Please write out the items word for word, from the line with "How do I perform: Open" up to and including the line with "click(x=50, y=337)", leaving the pictures out of your answer.

_Dataset records_:
══════
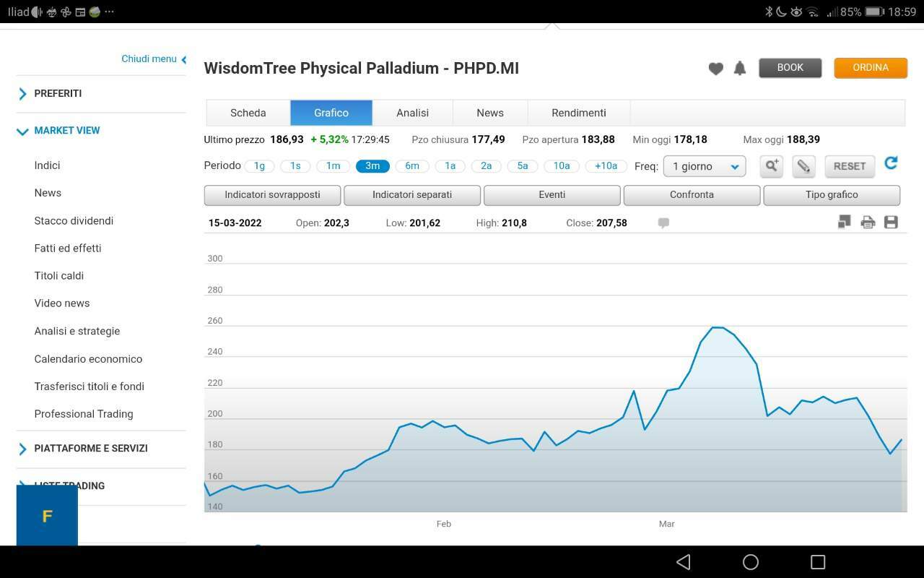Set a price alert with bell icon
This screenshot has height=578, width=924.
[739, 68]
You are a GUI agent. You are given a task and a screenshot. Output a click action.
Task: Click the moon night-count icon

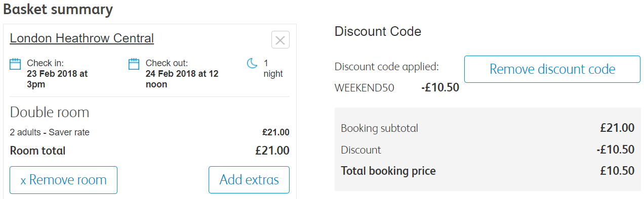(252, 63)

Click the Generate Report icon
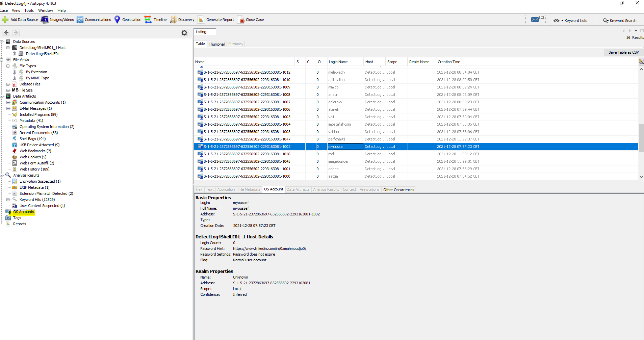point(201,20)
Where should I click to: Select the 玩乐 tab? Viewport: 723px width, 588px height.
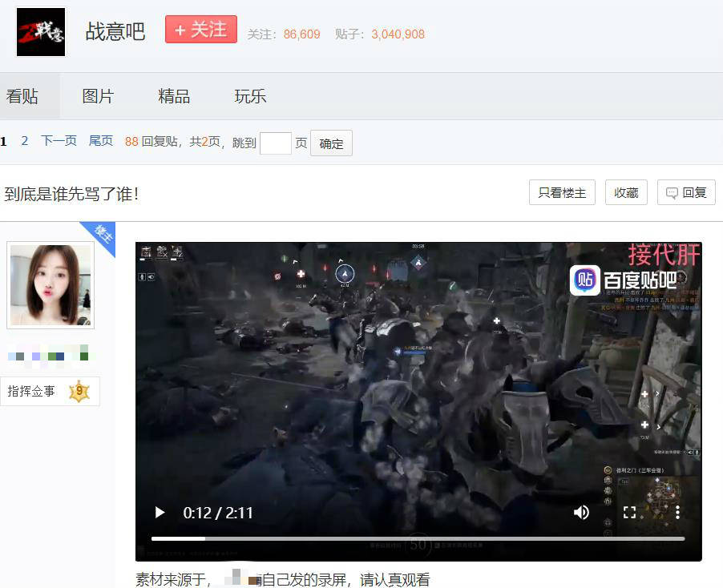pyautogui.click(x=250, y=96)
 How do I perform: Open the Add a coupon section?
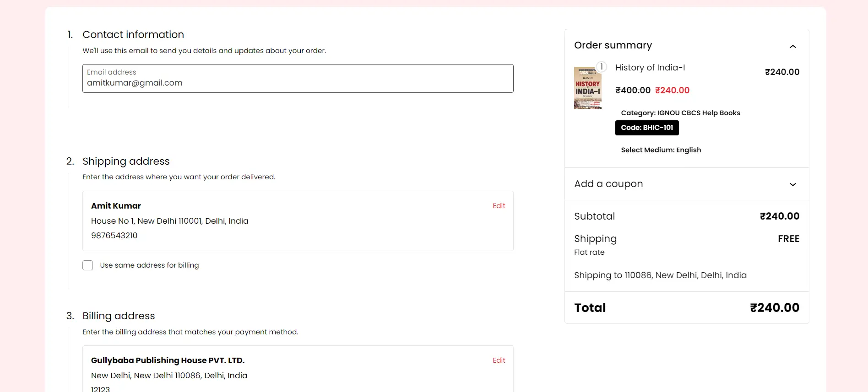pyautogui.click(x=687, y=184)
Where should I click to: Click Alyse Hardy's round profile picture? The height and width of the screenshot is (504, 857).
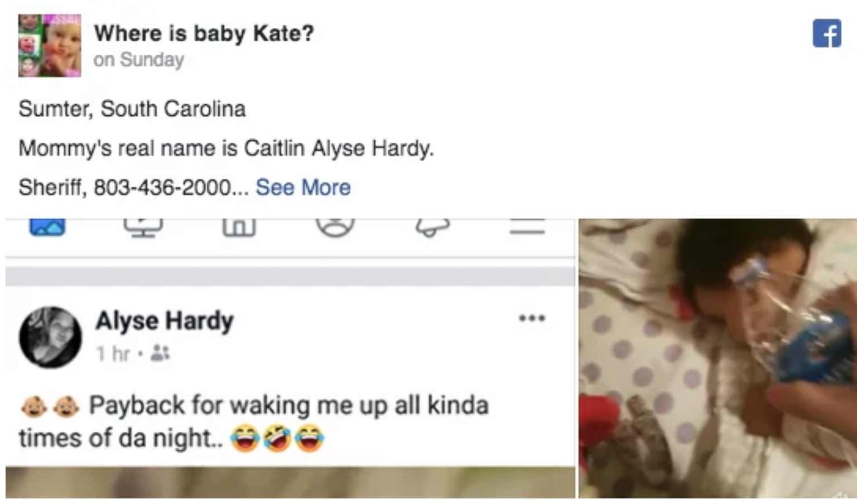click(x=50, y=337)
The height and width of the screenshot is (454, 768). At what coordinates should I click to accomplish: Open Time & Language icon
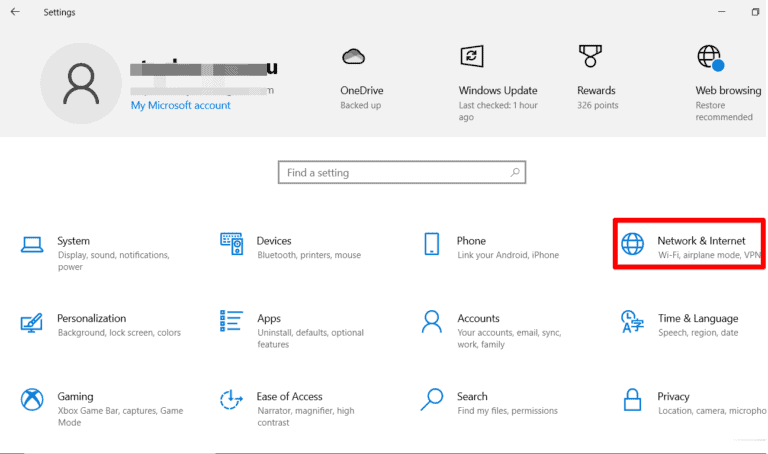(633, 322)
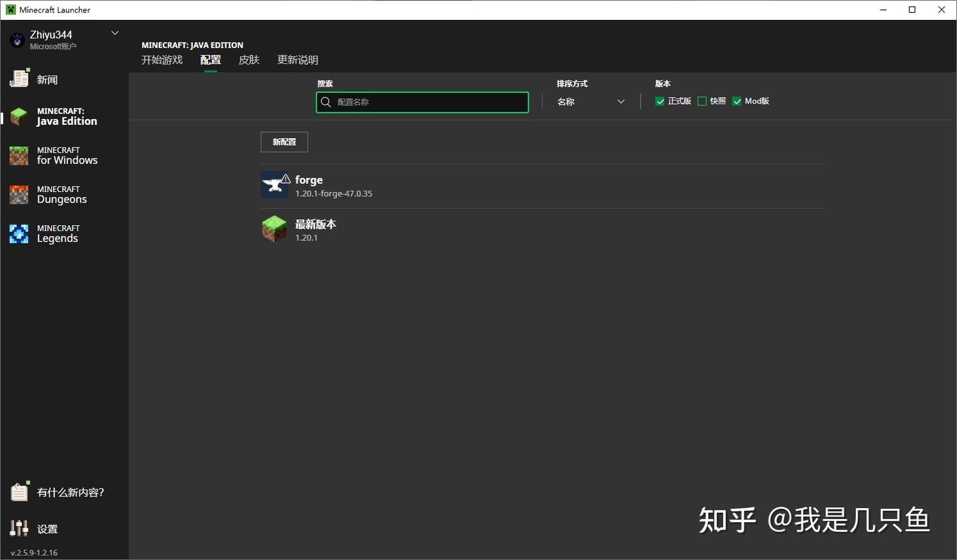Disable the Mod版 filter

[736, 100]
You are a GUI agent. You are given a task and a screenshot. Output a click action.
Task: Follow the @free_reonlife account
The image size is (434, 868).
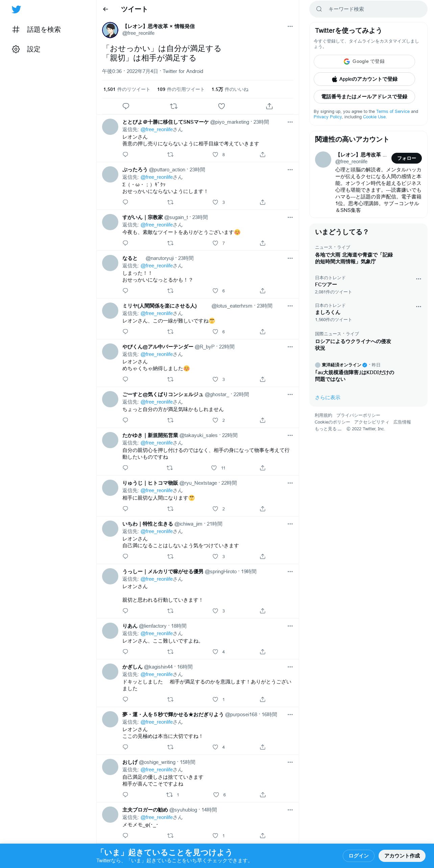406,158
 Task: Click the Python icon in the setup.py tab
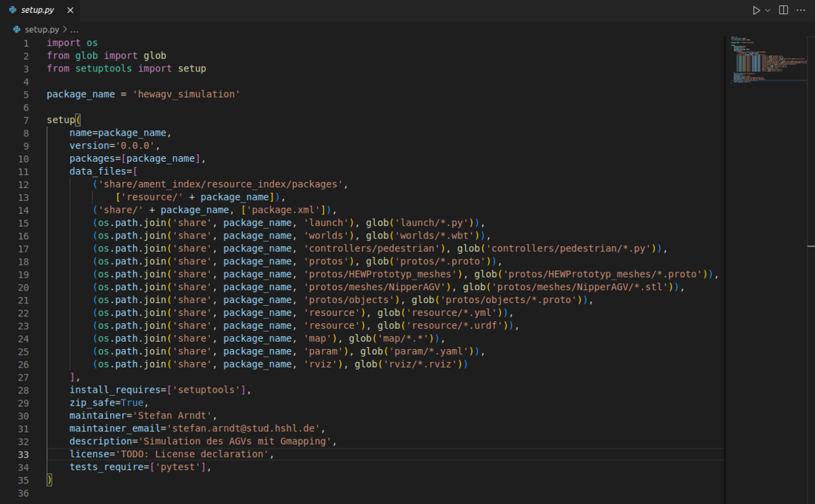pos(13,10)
══════
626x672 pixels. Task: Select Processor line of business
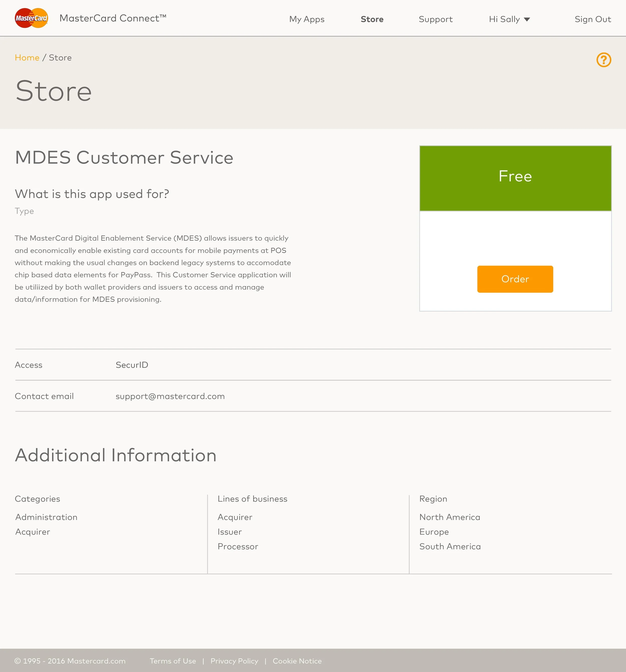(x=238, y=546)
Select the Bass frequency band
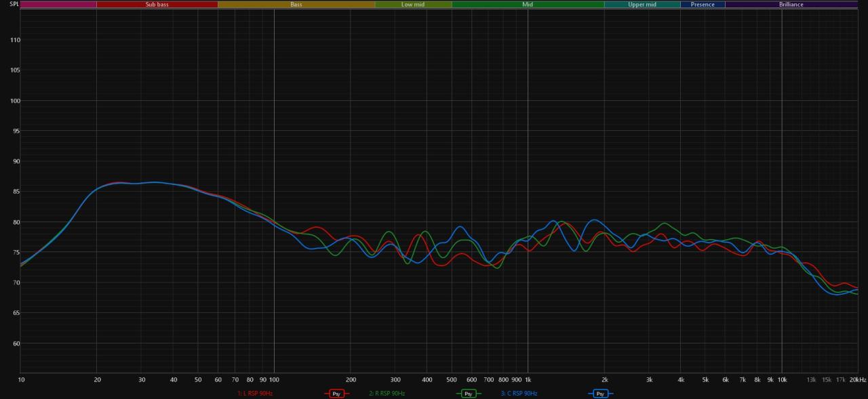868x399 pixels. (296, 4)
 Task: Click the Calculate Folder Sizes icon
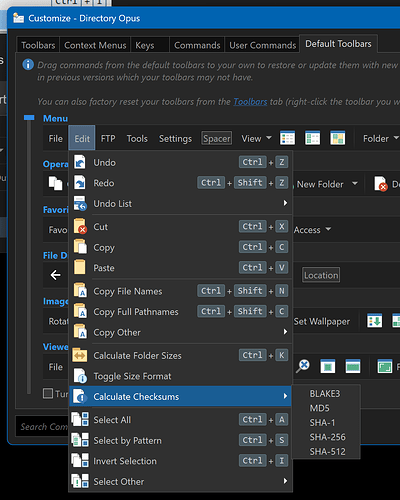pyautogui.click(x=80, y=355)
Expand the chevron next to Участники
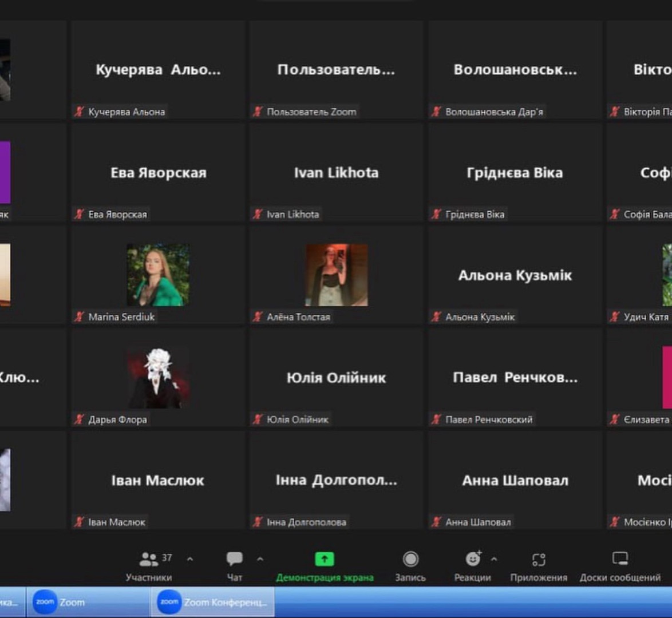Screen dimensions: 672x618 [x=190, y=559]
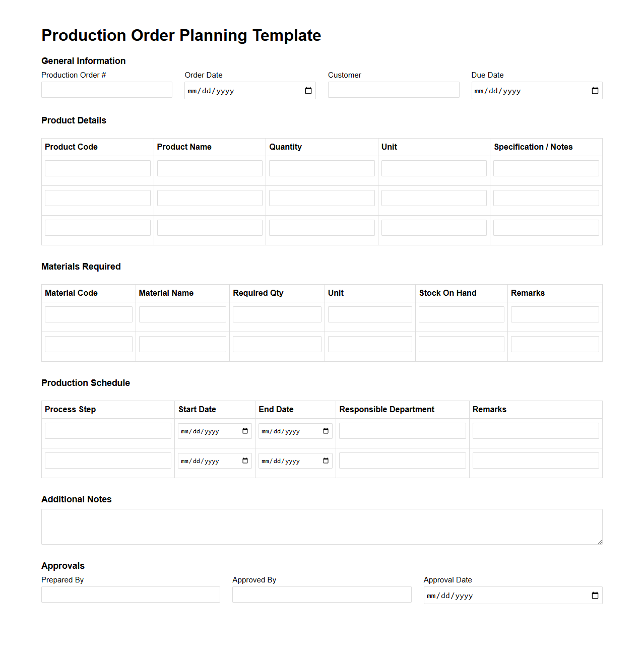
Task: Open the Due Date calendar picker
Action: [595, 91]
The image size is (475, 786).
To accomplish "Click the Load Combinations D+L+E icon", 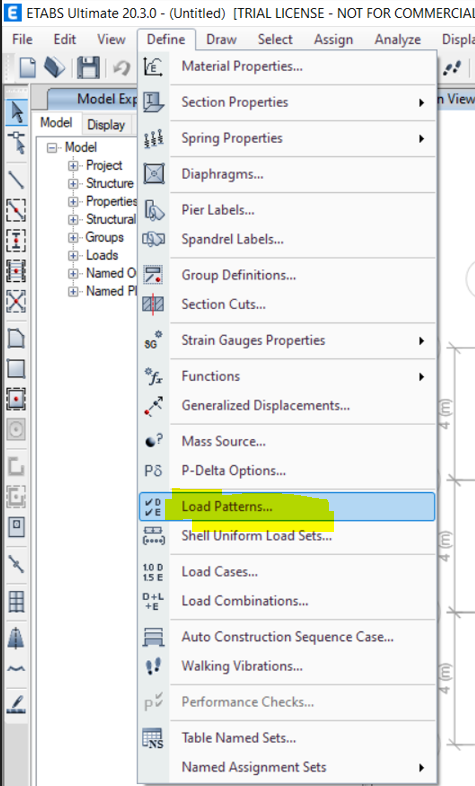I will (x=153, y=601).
══════
_Written reply_:
 How do I perform: Open the Add a coupon section?
pyautogui.click(x=687, y=184)
Where should I click to: Click Alyse Hardy's round profile picture? The height and width of the screenshot is (504, 857).
click(x=50, y=337)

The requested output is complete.